Il fallait être là. La Puissance Publique le commandait. Elle avait dressé convocation en ne laissant aucune possibilité de reporter. C’était vendredi, il pleuvait, ventait, la grève tonnait, mais il fallait être à 8h30 au 8eme bureau de la Préfecture de police de Paris en venant de Stalingrad. La chose si importante que la Puissance Publique avait à faire, c’était d’abattre sa masse sur la tête de la brindille, Madhiha, et de son petit enfant de huit mois Saare. Saare est malade, il a une forte fièvre. Dans le métro, c’est la panique. Impossible d’entrer. Sur le quai un agent de la RATP. Je lui demande de faire rentrer la mère et l’enfant dans la cabine du conducteur. Il accepte, le conducteur aussi. La poussette ne rentre pas, il faut la laisser dans la station. C’est précieux une poussette, mais comment faire autrement ? Je pars avec le métro suivant.
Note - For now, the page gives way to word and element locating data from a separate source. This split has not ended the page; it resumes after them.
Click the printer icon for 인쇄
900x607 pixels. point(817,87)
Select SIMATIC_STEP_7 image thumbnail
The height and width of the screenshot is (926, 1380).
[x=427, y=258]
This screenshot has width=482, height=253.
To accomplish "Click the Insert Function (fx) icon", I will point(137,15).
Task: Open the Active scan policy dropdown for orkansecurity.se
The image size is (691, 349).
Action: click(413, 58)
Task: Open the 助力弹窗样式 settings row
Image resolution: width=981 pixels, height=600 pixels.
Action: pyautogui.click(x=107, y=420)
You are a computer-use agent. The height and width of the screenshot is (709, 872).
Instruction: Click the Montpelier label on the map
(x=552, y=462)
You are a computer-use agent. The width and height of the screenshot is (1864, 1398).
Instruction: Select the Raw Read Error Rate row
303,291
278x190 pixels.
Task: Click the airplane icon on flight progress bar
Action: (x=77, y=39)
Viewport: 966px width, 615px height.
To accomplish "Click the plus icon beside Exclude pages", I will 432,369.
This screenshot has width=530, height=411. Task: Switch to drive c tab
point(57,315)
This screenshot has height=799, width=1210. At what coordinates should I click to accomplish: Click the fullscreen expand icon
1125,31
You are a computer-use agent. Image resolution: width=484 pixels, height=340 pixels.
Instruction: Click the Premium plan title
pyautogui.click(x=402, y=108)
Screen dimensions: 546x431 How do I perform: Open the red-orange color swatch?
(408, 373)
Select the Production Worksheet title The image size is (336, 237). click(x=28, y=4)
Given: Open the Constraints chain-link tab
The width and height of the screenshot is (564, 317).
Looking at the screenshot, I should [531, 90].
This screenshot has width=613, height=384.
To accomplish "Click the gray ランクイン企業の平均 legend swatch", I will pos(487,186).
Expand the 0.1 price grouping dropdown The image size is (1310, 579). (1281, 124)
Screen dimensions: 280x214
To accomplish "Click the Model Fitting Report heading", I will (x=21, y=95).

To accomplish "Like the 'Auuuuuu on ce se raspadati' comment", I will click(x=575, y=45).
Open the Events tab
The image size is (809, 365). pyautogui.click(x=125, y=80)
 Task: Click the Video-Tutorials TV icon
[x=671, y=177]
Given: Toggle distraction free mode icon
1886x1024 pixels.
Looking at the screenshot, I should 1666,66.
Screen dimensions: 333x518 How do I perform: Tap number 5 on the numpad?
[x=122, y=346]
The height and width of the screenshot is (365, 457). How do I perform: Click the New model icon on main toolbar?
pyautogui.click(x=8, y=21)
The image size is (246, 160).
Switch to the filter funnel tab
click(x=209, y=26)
Arrivée à Chatelet, je ne trouve pas Madhiha. Je la cherche partout, hurle son nom dans les couloirs, son téléphone ne répond pas. Puis oui, elle est à Cité. Où Madhiha ? A Cité. Je fonce vers la Préfecture, pluies et vents déchainés comme pour elle avec son petit, malade sur le dos. Pas de Madhiha dans le hall. Personne n’a vu cette brindille avec un bébé sur le dos. Elle appelle dans son mauvais anglais et je réponds avec le mien dans le même état, on n’arrive pas à se comprendre, elle me passe un homme qui ne parle pas français, puis oui, un autre. Elle a réussi à atteindre le 8eme bureau toute seule. Est-ce étonnant pour quelqu’un qui a fait déjà un tel périple ? Je mesure mon inconnaissance des périples de toutes les Madhiha, tout ce qui aurait dû les perdre, si elles avaient quitté l’étoile qui les oriente. Les agents de la Puissance Publique sont aimables, ils nous parlent correctement, font des risettes à Saare dont les yeux brillent de fièvre, le prennent en photo. Puis la masse s’abat sur la brindille, elle est convoquée pour aller à Roissy lundi matin à 7 heures pour retourner en Italie, premier pays européen où elle a mis les pieds, l’étoile ne connait pas les accords de Dublin. On la fait atterrir à Venise. Ah, ah. La Puissance Publique est facétieuse.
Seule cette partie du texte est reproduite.